Fine, and actually nicely handled. But as a tradeoff, I need the real-world story to ground all this. The first three episodes simply don’t do the job of convincing me that the question of whether a 13-year-old gets to surf is a compelling plotline, nor does it explain why all the supporting characters have such a reverent, protective attitude toward the Yost family, except that the story needs them to be that way. (There are constant references to the Yosts having “changed the sport” of surfing, though the surfing scenes look pretty much like, well, surfing to me.)
It’s very Twin Peaks at the beach, but Peaks had a murder mystery to ground it. Likewise, Deadwood drew viewers with a ripping genre tale before wowing them with Milch’s funny, profane, philosophical lyricism.

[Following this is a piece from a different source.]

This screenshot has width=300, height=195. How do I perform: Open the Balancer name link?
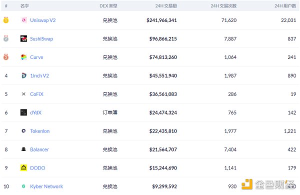point(40,150)
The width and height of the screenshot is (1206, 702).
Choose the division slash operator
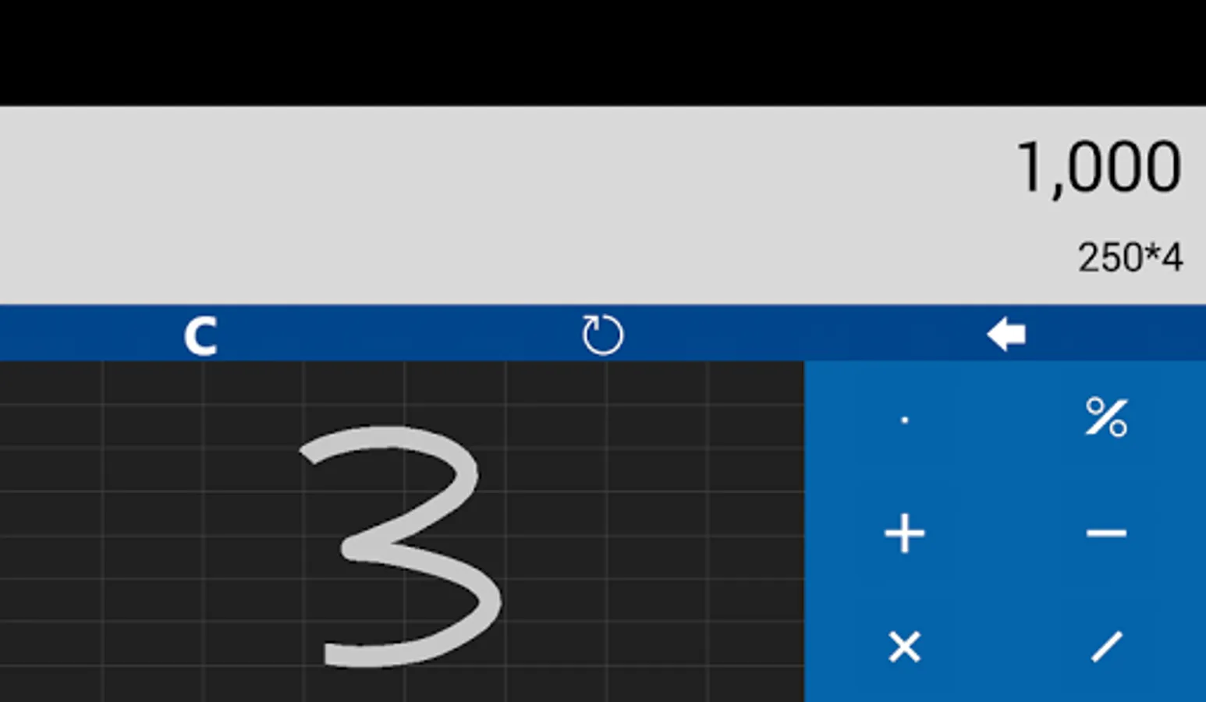click(1106, 647)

To give John from Cincinnati its due, Milch creates a fascinating new language for it, as he did for Deadwood and NYPD Blue; here, it’s a sort of mix of NYPD Blue’s Mamet-speak with SoCal hippie talk, with some wonderfully grandiose locutions thrown in. For instance, when the lottery winner shows up to annouce that he’s bought the motel (for personal reasons that unfold, sort of, later), he has a pistol strapped to his hip. When the gun attracts attention, he says, deadpan, “I am armed in accordance with the State Lottery Commission’s pamphlet The Challenge of Sudden Wealth, which urges that winners be cautious in the conduct of their business affairs.”

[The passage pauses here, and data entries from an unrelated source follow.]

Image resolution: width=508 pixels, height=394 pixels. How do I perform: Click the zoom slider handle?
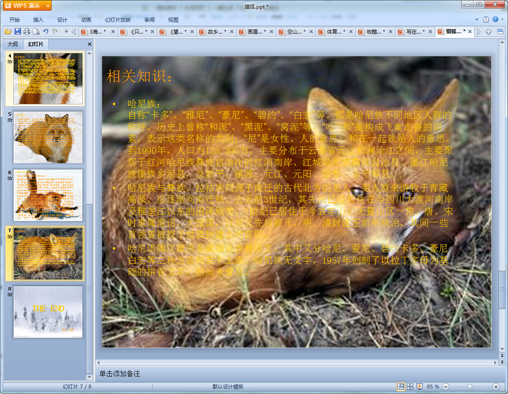[470, 386]
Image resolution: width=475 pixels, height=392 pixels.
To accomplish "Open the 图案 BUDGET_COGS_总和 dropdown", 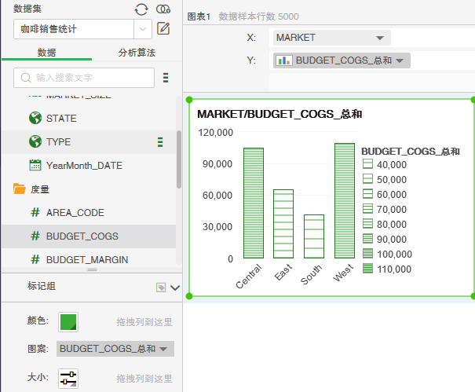I will tap(163, 349).
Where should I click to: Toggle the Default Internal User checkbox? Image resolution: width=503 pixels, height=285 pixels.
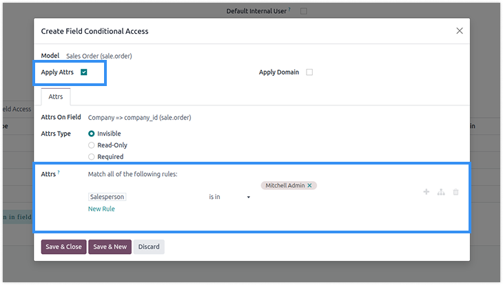[303, 11]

But most important is the language of John. He shows up knowing only a few phrases, e.g., “Some things I know and some things I don’t.” His language develops as he hears other characters speak and parrots their phrases back to them, sometimes out of context, sometimes for who’s-on-first comic effect. (It’s a sign of either the characters’ eccentricity or their implausibility that most of them do not come to the natural conclusion that he is insane or mentally challenged.) He basically becomes a verbal mirror for everyone he meets, and Milch has tremendous fun showing a character whose language is being invented on the fly.

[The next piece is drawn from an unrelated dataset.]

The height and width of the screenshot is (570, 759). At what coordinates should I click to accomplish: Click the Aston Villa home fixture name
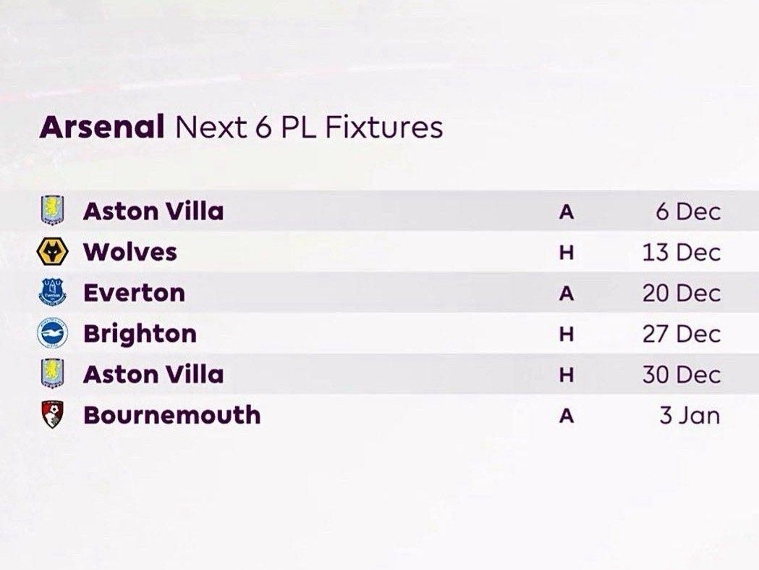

John seduces us with language and atmosphere and writes us an IOU on plot. Its visuals are gorgeous and its mystical glimpses tantalizing, but its transcendence is more asserted than earned. We sinful mortals still want prosaic things like a story. Until John from Cincinnati provides that, it will float two inches above the ground, too beautiful and pure for this earth–or our attention.
This is pretty much as I see it. John is working the same kind of strangers-connected-by-unexplained-events angle as Lost and Heroes, albeit with far, far higher literary ambitions. But it would work far better if, like those shows or Twin Peaks, it took the old-fashioned business of genre storytelling (in this case, the sci-fi Mysterious Stranger) a little more seriously. Instead, it treats its surfing-intrigue story as a necessary annoyance and jumps straight in to the portentious statements and mystical events, hoping that we’ll follow along on the sheer joy of listening to Milch’s music.
And you know, the thing is, I personally will. As frustrated as I was by the first three episodes of John, I’m sure I will watch every episode this season, whether the tale goes anywhere or not. (Which I’m skeptical about: when I attended the show’s TV Press Tour panel this January, I got the distinct impression that none of the actors still had any idea what the hell kind of show they were in.)
But that’s just me, and a few die-hard fans of Difficult TV Drama–and even some of them are Deadwood fans who may spurn this show out of anger that the western was canceled for it. Milch is the kind of artist HBO was born to give free rein to, but I’m worried that he’s written his Finnegans Wake here.